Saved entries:
----

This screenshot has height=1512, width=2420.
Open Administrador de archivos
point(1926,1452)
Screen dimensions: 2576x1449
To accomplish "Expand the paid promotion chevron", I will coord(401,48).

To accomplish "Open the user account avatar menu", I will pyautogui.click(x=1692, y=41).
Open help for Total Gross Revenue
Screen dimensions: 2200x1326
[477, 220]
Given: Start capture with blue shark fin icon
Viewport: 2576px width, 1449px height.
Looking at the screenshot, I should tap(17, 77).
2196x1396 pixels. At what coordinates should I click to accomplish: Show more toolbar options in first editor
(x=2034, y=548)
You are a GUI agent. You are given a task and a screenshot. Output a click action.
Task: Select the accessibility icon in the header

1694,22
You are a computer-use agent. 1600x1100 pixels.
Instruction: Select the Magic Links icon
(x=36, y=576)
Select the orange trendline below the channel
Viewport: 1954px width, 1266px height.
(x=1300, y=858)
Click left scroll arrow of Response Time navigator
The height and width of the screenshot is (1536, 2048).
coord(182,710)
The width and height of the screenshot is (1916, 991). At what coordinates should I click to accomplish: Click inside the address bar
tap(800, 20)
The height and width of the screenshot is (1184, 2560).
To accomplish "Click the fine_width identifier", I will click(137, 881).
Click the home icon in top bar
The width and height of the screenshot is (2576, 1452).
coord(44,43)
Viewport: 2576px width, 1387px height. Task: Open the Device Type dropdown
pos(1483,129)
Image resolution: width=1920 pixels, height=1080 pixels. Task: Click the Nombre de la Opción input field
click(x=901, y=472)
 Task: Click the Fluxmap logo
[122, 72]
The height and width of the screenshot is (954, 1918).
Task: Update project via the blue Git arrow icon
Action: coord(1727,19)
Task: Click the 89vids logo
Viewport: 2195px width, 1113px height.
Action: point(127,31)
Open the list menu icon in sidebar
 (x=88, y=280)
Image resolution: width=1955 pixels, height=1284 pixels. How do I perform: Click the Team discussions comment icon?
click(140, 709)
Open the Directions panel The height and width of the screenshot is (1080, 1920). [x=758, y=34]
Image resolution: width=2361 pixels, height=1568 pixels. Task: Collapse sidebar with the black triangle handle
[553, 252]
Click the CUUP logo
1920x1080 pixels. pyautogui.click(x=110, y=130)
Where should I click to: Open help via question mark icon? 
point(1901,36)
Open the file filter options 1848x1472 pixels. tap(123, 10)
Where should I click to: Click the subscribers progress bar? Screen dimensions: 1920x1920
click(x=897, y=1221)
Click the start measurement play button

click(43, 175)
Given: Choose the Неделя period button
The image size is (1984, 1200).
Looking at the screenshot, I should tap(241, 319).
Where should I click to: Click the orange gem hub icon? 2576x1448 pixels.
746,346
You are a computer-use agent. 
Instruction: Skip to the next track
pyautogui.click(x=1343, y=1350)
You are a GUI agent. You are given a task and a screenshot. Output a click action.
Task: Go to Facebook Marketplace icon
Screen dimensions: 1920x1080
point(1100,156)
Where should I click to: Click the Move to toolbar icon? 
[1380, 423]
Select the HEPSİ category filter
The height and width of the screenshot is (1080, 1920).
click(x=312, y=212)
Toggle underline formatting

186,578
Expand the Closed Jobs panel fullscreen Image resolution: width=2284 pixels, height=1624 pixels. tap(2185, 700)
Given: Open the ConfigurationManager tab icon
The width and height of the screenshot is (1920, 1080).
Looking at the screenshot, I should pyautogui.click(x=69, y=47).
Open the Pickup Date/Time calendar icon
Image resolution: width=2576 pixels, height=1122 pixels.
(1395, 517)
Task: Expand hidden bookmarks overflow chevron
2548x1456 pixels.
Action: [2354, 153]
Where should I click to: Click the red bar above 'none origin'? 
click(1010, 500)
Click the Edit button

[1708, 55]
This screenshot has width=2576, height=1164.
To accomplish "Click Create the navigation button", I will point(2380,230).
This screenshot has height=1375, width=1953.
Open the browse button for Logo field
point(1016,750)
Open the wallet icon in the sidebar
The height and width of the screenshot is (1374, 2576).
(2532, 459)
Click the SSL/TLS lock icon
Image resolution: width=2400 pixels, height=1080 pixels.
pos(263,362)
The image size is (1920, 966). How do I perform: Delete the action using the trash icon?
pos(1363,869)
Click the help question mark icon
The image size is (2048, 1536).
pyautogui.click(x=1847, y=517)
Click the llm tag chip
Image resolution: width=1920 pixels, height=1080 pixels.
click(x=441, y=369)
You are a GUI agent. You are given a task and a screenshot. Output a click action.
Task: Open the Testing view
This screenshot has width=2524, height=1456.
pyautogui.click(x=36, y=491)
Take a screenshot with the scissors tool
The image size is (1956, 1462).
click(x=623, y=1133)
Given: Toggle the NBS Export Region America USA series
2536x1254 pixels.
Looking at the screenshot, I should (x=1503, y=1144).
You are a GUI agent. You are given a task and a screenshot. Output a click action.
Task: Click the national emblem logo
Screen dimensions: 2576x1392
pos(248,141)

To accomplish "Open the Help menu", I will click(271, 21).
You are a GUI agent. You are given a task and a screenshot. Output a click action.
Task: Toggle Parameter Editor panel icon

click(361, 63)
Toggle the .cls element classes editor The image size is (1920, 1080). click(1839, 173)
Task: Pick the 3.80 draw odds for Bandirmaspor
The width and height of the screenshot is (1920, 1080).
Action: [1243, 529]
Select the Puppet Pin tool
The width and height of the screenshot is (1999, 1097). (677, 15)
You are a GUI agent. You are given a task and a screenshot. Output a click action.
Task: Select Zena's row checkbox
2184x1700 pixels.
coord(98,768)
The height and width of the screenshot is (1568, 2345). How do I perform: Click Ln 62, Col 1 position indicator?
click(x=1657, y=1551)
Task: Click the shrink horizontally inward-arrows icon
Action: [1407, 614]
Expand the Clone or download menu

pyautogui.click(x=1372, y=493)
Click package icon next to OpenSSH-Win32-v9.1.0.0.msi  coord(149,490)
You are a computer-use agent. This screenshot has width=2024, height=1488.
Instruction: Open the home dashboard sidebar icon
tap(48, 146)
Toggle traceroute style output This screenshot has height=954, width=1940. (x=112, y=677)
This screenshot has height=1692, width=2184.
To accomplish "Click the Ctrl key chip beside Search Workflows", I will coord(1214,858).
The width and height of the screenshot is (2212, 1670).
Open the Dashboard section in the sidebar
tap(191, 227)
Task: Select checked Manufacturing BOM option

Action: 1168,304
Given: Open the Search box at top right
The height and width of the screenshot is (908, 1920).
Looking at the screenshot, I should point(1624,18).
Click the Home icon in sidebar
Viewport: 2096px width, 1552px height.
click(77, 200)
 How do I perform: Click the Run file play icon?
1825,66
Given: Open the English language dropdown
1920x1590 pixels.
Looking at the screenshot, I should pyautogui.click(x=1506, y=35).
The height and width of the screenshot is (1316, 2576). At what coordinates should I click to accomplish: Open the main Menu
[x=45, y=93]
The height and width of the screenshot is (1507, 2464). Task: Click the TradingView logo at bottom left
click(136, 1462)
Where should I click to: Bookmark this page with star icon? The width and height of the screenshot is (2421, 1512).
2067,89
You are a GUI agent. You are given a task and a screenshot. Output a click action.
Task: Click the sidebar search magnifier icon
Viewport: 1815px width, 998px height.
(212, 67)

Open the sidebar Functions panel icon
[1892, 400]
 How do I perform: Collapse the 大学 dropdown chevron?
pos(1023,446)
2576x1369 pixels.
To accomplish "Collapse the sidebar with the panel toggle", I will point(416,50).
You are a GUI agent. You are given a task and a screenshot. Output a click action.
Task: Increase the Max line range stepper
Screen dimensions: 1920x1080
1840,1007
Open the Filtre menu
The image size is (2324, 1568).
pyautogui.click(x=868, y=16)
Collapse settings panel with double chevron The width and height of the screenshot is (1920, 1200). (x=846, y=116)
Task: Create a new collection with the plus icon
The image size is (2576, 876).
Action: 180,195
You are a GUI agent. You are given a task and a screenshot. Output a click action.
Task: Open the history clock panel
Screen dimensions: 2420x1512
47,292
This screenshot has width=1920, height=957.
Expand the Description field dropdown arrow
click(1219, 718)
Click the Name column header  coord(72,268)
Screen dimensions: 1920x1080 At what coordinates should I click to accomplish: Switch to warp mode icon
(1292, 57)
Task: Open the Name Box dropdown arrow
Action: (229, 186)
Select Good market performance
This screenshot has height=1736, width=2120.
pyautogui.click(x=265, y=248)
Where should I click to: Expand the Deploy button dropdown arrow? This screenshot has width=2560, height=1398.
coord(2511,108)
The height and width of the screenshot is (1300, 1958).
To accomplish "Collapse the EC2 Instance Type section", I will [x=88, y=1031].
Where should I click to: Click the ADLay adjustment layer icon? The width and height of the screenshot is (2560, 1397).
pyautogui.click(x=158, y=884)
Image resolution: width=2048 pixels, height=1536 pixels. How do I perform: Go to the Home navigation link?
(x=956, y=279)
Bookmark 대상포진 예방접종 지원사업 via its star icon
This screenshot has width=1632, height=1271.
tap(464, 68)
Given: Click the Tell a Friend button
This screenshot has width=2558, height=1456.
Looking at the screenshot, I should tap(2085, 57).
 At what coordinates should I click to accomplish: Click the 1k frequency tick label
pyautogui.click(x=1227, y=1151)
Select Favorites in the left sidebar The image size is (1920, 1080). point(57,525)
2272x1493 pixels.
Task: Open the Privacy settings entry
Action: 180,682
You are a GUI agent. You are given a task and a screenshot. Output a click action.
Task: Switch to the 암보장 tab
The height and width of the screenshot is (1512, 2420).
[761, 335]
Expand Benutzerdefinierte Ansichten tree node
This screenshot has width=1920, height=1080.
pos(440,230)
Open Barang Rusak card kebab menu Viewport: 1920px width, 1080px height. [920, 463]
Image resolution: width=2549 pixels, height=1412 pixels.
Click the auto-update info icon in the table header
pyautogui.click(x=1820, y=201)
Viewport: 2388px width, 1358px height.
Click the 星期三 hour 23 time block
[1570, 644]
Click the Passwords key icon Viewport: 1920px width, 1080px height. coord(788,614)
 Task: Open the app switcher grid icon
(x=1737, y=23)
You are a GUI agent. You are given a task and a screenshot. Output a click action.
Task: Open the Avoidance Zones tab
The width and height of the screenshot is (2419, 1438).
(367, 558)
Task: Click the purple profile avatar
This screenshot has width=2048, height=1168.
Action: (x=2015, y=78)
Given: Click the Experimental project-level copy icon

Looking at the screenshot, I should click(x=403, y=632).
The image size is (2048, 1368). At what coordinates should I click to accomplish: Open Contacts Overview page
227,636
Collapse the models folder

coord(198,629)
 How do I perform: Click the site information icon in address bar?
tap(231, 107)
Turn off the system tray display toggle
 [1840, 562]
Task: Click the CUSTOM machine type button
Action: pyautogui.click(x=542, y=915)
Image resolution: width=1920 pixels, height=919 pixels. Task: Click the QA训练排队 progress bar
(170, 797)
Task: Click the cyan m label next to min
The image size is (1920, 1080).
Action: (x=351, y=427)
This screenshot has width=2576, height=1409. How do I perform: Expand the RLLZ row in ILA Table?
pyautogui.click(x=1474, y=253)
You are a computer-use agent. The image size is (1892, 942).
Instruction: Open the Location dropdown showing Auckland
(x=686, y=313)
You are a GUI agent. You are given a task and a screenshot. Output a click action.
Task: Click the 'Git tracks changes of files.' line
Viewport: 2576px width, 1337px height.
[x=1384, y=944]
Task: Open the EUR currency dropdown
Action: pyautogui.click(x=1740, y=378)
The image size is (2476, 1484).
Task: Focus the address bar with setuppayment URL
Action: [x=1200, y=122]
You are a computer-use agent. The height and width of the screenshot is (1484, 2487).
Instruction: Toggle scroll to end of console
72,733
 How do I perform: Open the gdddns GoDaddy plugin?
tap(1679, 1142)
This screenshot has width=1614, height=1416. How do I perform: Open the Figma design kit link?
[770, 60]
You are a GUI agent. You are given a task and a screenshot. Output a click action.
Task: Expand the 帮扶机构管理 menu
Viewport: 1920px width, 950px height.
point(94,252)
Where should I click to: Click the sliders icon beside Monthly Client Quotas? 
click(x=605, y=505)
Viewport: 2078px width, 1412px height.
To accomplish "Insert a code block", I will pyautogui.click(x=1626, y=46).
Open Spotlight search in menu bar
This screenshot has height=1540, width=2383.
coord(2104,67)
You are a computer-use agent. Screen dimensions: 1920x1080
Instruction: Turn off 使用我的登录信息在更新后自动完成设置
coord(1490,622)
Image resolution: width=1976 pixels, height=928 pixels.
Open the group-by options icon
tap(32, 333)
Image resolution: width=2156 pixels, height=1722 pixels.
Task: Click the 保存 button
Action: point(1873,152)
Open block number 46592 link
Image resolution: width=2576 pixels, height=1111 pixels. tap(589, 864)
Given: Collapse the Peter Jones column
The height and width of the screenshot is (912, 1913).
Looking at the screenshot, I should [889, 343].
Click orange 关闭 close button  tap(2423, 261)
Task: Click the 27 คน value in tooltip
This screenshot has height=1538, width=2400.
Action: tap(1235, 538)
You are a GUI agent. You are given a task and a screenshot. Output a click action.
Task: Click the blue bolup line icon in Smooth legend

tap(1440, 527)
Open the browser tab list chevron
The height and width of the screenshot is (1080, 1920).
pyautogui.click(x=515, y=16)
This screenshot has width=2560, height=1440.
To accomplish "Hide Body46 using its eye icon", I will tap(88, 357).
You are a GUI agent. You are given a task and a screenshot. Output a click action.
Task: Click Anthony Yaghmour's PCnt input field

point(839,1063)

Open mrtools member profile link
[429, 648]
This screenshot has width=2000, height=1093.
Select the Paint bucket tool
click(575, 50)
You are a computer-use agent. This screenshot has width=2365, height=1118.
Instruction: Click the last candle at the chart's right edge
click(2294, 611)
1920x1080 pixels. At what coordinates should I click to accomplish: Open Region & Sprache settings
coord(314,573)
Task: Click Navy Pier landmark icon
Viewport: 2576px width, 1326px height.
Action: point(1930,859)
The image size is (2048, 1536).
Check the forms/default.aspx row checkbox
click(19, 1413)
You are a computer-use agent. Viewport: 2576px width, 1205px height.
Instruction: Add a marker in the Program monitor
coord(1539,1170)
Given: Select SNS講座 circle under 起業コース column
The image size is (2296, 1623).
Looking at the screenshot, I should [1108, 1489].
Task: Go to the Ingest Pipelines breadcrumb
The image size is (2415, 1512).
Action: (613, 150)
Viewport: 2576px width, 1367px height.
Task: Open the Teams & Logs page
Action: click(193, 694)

----

__TASK OBJECTIVE__:
Filter the data above by the word "computer" and copy every line that matches.

__SOLUTION FOR THIS PROBLEM__:
You are a computer-use agent. 1600x1100 pixels.
You are a computer-use agent. 
You are a computer-use agent. This screenshot has width=2024, height=1488.
You are a computer-use agent. The image size is (1892, 942).
You are a computer-use agent. The height and width of the screenshot is (1484, 2487).
You are a computer-use agent. Screen dimensions: 1920x1080
You are a computer-use agent. This screenshot has width=2365, height=1118.
You are a computer-use agent. Viewport: 2576px width, 1205px height.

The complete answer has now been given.